Since then we have seen firsthand how the linking structure of ecommerce websites may unintentionally cause problems related to the Penguin algorithm. For example, links in navigation bars and footers to websites with unrelated content are getting dinged because Google bots are reading these links as irrelevant. Multiply that by hundreds or thousands of pages on an ecommerce website, and your website can lose domain authority and page authority. The upshot is a ranking drop in organic search, which can lead to reduced transactions and lost revenue.
This is where SEO for ecommerce can be a real game changer. A strong ecommerce SEO program impacts all of your ecommerce marketing efforts. This includes organic search listings, comparison shopping engines, social sites and remarketing—essentially any path that leads directly to a company’s website.
With the recent announcement of another major Penguin update by Matt Cutts, Google’s head of search spam, now is a better time than ever for ecommerce companies to take a closer look at how past algorithms have affected them and consider new ways to enhance their SEO efforts.
How to Tell If Your Organic Search Traffic Has Taken a Hit
Google Analytics provides a quick way to check on your organic search traffic. Log into your account and select Traffic Sources. From there, choose Sources, Search and then Organic. Check the boxes for Google, Bing and Yahoo and plot the rows. Take a look at the past 12 months (or longer). If your statistics are anything like those shown in the accompanying image, which reveal an almost parallel trajectory between organic search results and those coming from Google, there’s a good chance you are seeing impacts of Google algorithm updates.
Next, go to your Google Webmaster Tools and select the Health section. A review of your Crawl Errors will give you information on errors that may prevent Google bots from accessing your website or specific URLs on your site. It will tell you the type of error and when the error was detected. You will also want to review your Crawl Stats and see what has been happening over the past 90 days. Essentially, anything that is a barrier to access to your website should be addressed.
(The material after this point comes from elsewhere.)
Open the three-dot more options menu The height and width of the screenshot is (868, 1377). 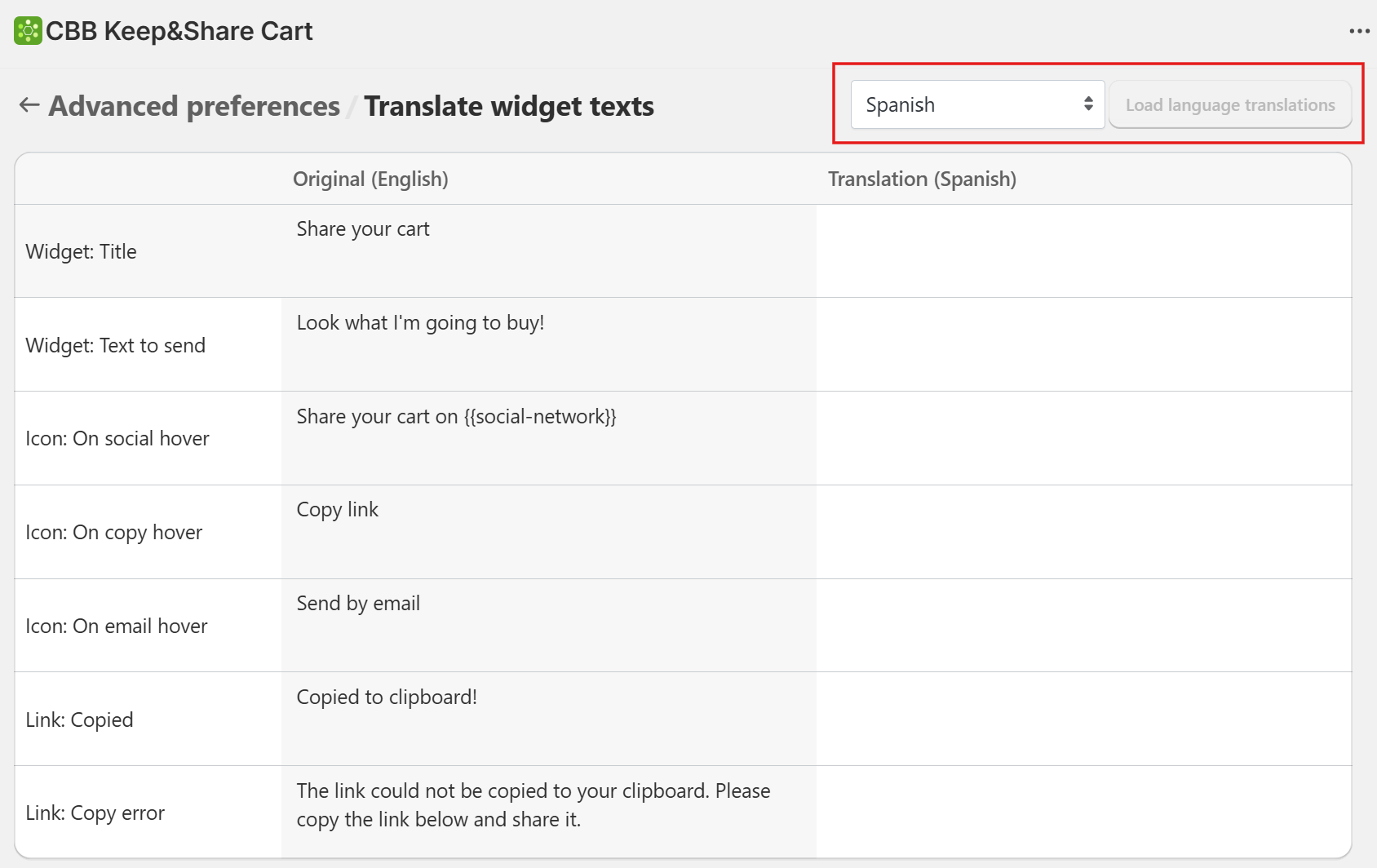[x=1359, y=31]
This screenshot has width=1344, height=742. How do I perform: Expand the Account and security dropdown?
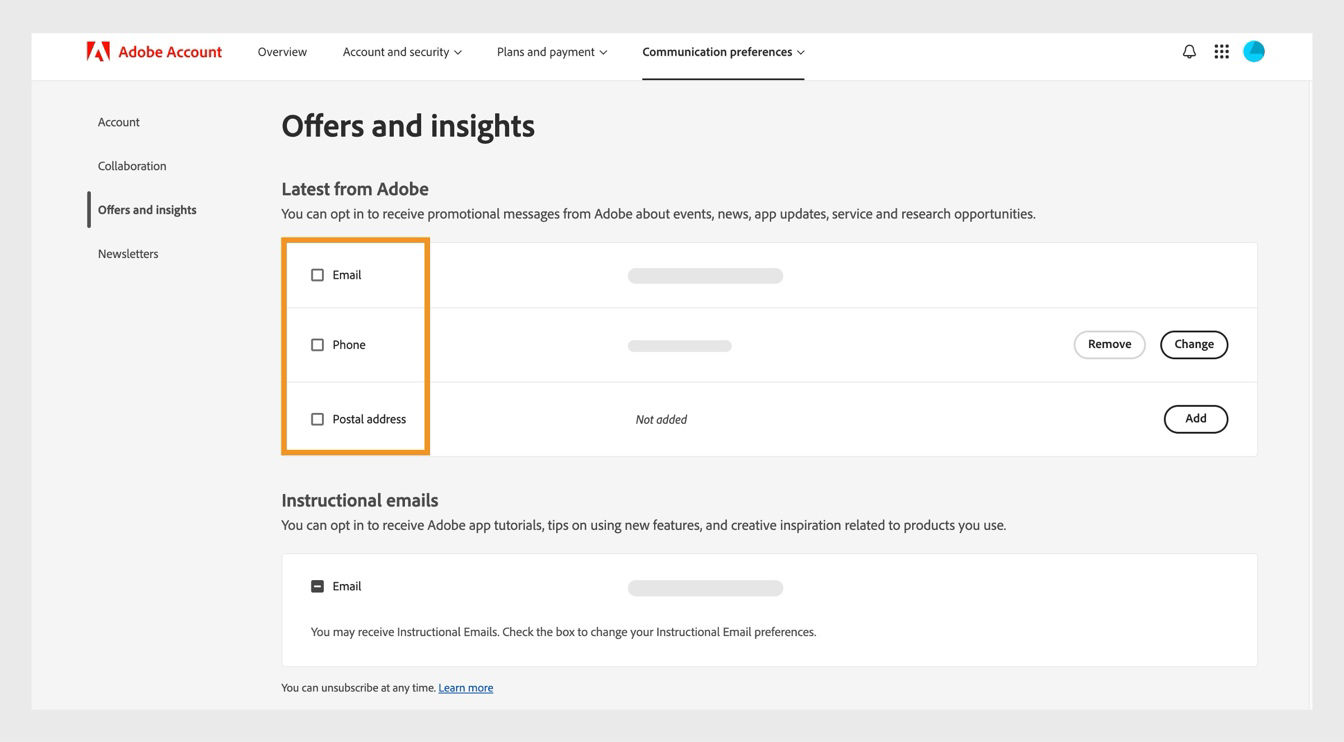coord(401,51)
Finally, check the Traffic section for information on the amount of organic search and paid search coming to your website. While the Crawl tools only look at the previous 90 days, here you look at a much broader time period. You might want to review the past 12 months to see if you notice any big changes in organic search. How many of the queries resulted in impressions and clicks? If your organic traffic has dropped dramatically, it is time to look at on page content, inbound links and internal link sculpting and make some changes. Also check out how your primary keywords are doing at pulling traffic to your website. Consider reviewing how your keywords appear on your pages and their relevance to the specific content of each page and think about your anchor text.
Time to Take Action
If you see a decline in organic search, there’s a good chance that you are experiencing the impacts of Google algorithm changes, which may have gone unnoticed in the shadow of the Google Shopping overhaul. Whether or not you want to draw a direct correlation, the fact is that losing organic search traffic will have an impact on all of your online marketing endeavors and your business.
Staying on top of the ever-changing flow of ecommerce is like riding the river rapids. It takes a lot more than just holding on tight and staying in the raft. You have to navigate the rough and rocky currents and keep a constant eye out for hidden rocks. If your business is taking a hit in organic search and you want to do more than just stay afloat, it would be well worth your time and money to seek professional assistance in developing tactics and strategies to enhance your SEO and regain some of that lost traffic. It takes time to rebuild what may have been lost, but the effort will be well worth it.